La réunion ministérielle UE/CELAC prend la défense du multilatéralisme

Les ministres des Affaires étrangères de l'Union européenne, de l'Amérique latine et des Caraïbes ont réaffirmé haut et fort l'importance du multilatéralisme pour affronter les défis globaux actuels tels que les changements climatiques, mardi 17 juillet à Bruxelles. 

Tant la Haute Représentante de l'Union européenne pour les Affaires étrangères et la Politique de sécurité, Federica Mogherini, que le ministre salvadorien Carlos Castaneda ont mis l'accent sur la consolidation du multilatéralisme au niveau international, via une notamment réforme des Nations Unies. 

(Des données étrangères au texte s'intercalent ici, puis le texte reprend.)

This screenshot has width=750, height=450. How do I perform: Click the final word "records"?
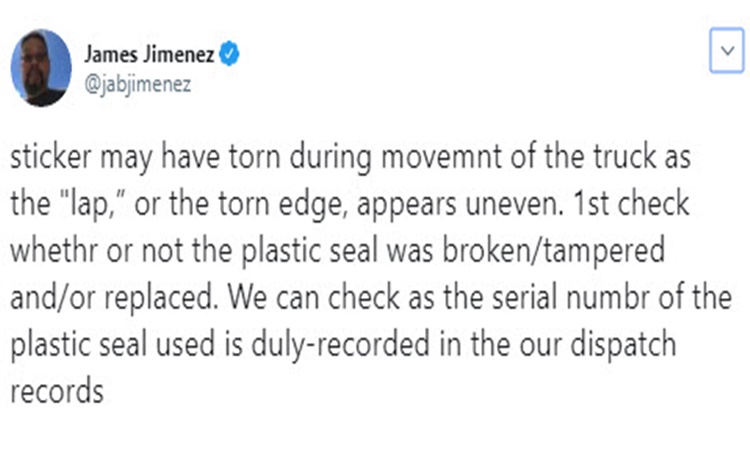[x=57, y=391]
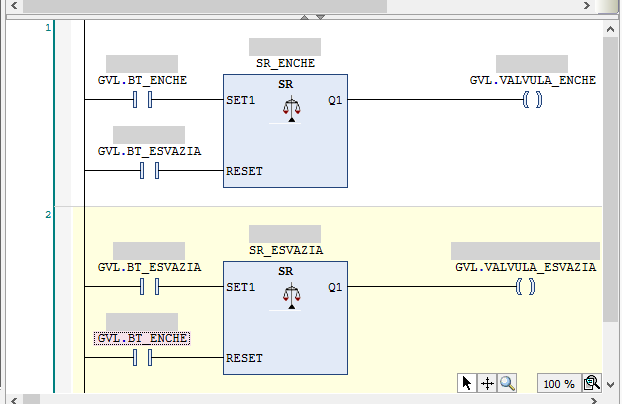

« Nous sommes disposés à affronter ensemble le contexte international actuel et les nouveaux défis mondiaux, ainsi qu'à continuer de renforcer le multilatéralisme », ont souligné la soixantaine de ministres, réunis pour la première fois depuis 2016. 

De telles déclarations vont à contre-courant de la volonté affichée du président américain, Donald Trump, de remettre en cause le bien-fondé des organisations internationales que son pays a contribué à mettre en place après la Deuxième Guerre mondiale. 

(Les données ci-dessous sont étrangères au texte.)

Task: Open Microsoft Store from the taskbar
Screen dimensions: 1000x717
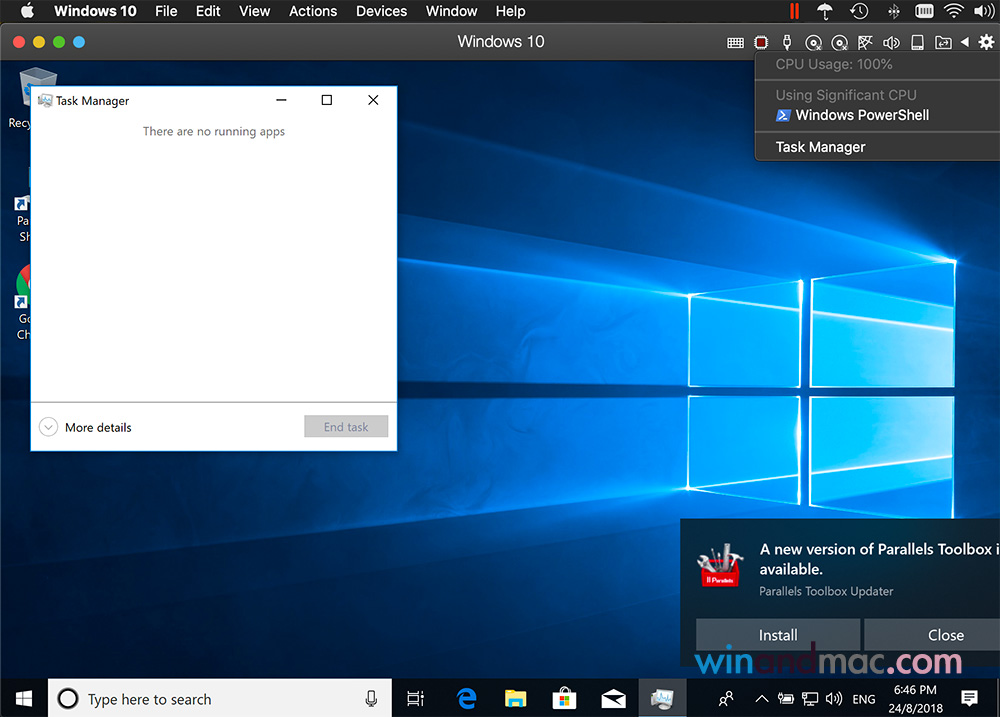Action: pos(564,698)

Outre la défense du multilatéralisme, Mme Mogherini a évoqué deux autres priorités du partenariat stratégique euro-latino-américain : « le développement durable », qui devra être le fil conducteur des négociations sur l'accord post-Cotonou avec les pays caribéens (EUROPE 12047), et « la lutte contre le protectionnisme » à travers des relations commerciales ouvertes et équilibrées. 

La Haute Représentante a salué les avancées réalisées dans les négociations avec le Mexique (EUROPE 12007) et plaidé pour des résultats rapides dans les négociations en cours avec le Mercosur (voir autre nouvelle). 

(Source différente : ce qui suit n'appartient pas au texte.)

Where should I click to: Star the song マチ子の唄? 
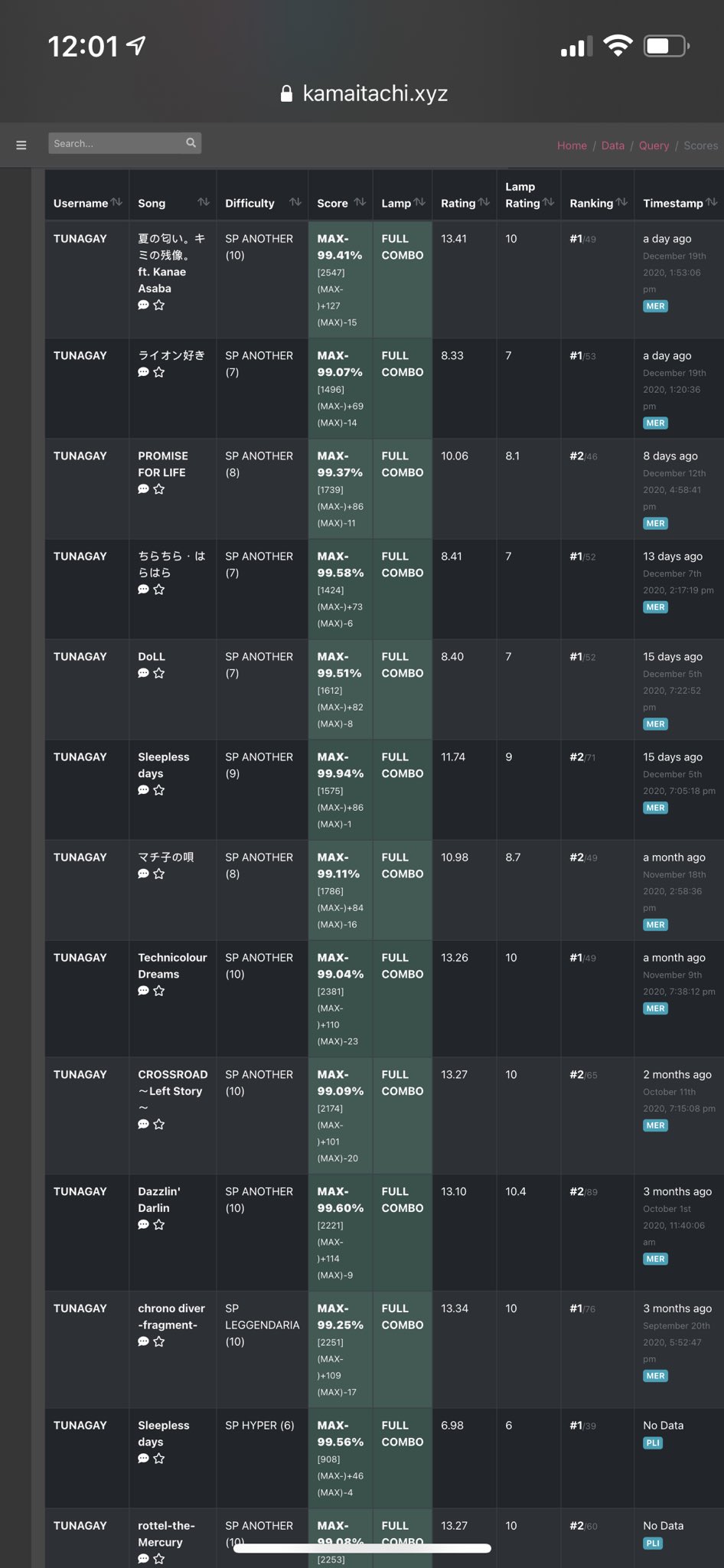coord(159,874)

Les ministres se disent d'ailleurs « inquiets des tensions croissantes au sein du système commercial multilatéral » et « désireux de collaborer pour résoudre ces tensions et renforcer l'OMC ». Ils réitèrent également leur opposition à l'embargo américain visant Cuba, qui perdure. 

Sur les questions climatiques, les ministres s'engagent à faire en sorte que la COP24 aboutisse, à l'automne en Pologne, à un accord sur un programme de travail « solide et équilibré » permettant de mettre en œuvre l'Accord de Paris. 

L'UE, l'Amérique latine et les Caraïbes ont également décidé d'approfondir leur dialogue sur les questions migratoires en vue d'élaborer une feuille de route spécifique. Selon les ministres, la coopération dans ce domaine doit impliquer les pays d'origine, de transit et de destination, « y compris en matière de retour et de réadmission » de migrants illégaux dans des conditions dignes. 

Lors des débats, la veille, les crises politiques au Venezuela et au Nicaragua avaient été évoquées, ces deux pays défendant leur position et d'autres États faisant état de leur préoccupation. La situation au Nicaragua a d'ailleurs fait l'objet d'une déclaration spécifique mardi (voir autre nouvelle). 

« Hier, deux thèmes - le Venezuela et le Nicaragua - ont fait leur apparition. Ils n'étaient pas à l'ordre du jour, mais plusieurs pays du groupe de Lima les ont mentionnés. Quelques critiques ont été soulevées par le Groupe de Lima à l'encontre du Venezuela et cela a un peu animé la session », a indiqué le ministre espagnol, Josep Borrel. 

Enfin, interrogée par la presse sur la tenue éventuelle d'un prochain sommet UE/CELAC après l'annulation de celui de 2017 à San Salvador (EUROPE 11866), Mme Mogherini ne l'a pas exclu dans « quelques mois ». Clôturant les débats, la délégation bolivienne a alors fait part de sa disponibilité. 

Mardi, l'UE et le CARIFORUM ont signé un accord pour une aide de €14 millions d'euros en soutien aux pays caribéens dans la reconstruction après le passage de l'ouragan Irma. Une enveloppe de 10 millions d'euros sera également octroyée au Guatemala pour soutenir la reconstruction des zones touchées par une récente éruption volcanique et 12 millions d'euros seront octroyés au Pérou pour renforcer la lutte contre le trafic de drogue et le crime organisé.

Enfin, la République dominicaine et Grenade ont signé l'accord instaurant la Fondation Eurolat en tant qu'organisation internationale, portant à 57 le nombre de membres de la Fondation.

La Commission européenne dévoilera à l'automne une nouvelle stratégie devant actualiser et guider les relations euro-latino-américaines à moyen terme.